Tuesday, 27 February 2018

Ceisteanna (737)

Robert Troy

Ceist:

737. Deputy Robert Troy asked the Minister for Housing, Planning and Local Government his plans to deal with landlords who ignore tenants who are engaged in anti-social behaviour. [9589/18]

Amharc ar fhreagra

Freagraí scríofa (Ceist ar Housing)

Action to deal with anti-social behaviour is primarily a matter for An Garda Síochána.

The Residential Tenancies Acts 2004-2016 sets out the rights and obligations of tenants and landlords in the private rented sector and the Approved Housing Body sector. Under section 16(h) of the Residential Tenancies Act, a tenant shall not engage, nor allow their visitors to engage, in anti-social behaviour. Section 17 of the Act defines anti-social behaviour to include behaviour that: constitutes the commission of an offence reasonably likely to affect directly the well-being or welfare of others; could cause fear, danger, injury, damage or loss to certain persons; or persistently prevents or interferes with the peaceful occupation of others in the property or neighbourhood.

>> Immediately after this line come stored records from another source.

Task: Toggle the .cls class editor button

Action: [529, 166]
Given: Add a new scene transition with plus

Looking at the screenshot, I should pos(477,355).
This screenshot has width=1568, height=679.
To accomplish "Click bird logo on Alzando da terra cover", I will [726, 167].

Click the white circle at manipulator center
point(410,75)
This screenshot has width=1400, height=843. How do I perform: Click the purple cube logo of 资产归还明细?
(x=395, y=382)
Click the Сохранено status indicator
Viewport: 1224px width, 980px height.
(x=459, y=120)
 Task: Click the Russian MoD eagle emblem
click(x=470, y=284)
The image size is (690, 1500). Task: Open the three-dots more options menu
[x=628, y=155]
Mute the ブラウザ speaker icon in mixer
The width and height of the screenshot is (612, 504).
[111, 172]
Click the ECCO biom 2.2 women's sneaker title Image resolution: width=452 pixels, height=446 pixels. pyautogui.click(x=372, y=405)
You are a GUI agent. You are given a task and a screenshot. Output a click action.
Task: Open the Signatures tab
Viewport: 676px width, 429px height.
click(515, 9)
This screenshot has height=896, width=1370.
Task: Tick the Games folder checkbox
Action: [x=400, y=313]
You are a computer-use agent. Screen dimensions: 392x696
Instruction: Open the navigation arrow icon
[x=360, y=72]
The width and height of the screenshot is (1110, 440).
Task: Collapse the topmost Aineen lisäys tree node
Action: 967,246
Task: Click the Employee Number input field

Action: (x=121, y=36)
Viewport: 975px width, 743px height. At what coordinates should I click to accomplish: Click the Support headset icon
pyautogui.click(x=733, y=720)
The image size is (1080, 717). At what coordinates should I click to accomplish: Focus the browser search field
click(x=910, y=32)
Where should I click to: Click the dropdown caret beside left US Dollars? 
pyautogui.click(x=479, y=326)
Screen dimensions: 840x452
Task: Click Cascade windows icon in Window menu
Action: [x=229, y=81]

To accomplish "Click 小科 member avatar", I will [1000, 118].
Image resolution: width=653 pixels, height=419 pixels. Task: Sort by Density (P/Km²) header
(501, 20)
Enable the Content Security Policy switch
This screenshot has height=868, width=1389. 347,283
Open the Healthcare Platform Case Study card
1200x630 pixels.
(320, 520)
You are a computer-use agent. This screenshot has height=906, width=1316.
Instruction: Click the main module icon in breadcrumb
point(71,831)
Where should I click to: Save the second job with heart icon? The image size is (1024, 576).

Under section 15 of the Act, a landlord owes to each person who could be potentially affected a duty to enforce the tenant’s obligations and section 77 provides that third parties who are directly and adversely affected by tenants engaging in anti-social behaviour may, subject to certain conditions, refer a complaint to the RTB for resolution, where a landlord has failed to enforce their tenant’s obligations. Further information can be obtained on the RTB’s website at www.rtb.ie .

In relation to tenants engaging in anti-social behaviour in a local authority dwelling, the Housing (Miscellaneous Provisions) Act 1997 provides for a court order on application by the tenant, tenant purchaser or the housing authority or approved body concerned, which has the effect of excluding a household member engaged in anti-social behaviour from the dwelling and, if appropriate, from the estate in question for a maximum period of 3 years. The Act also empowers a housing authority to refuse to allocate or sell a dwelling to a person engaged in anti-social behaviour or in the interest of good estate management.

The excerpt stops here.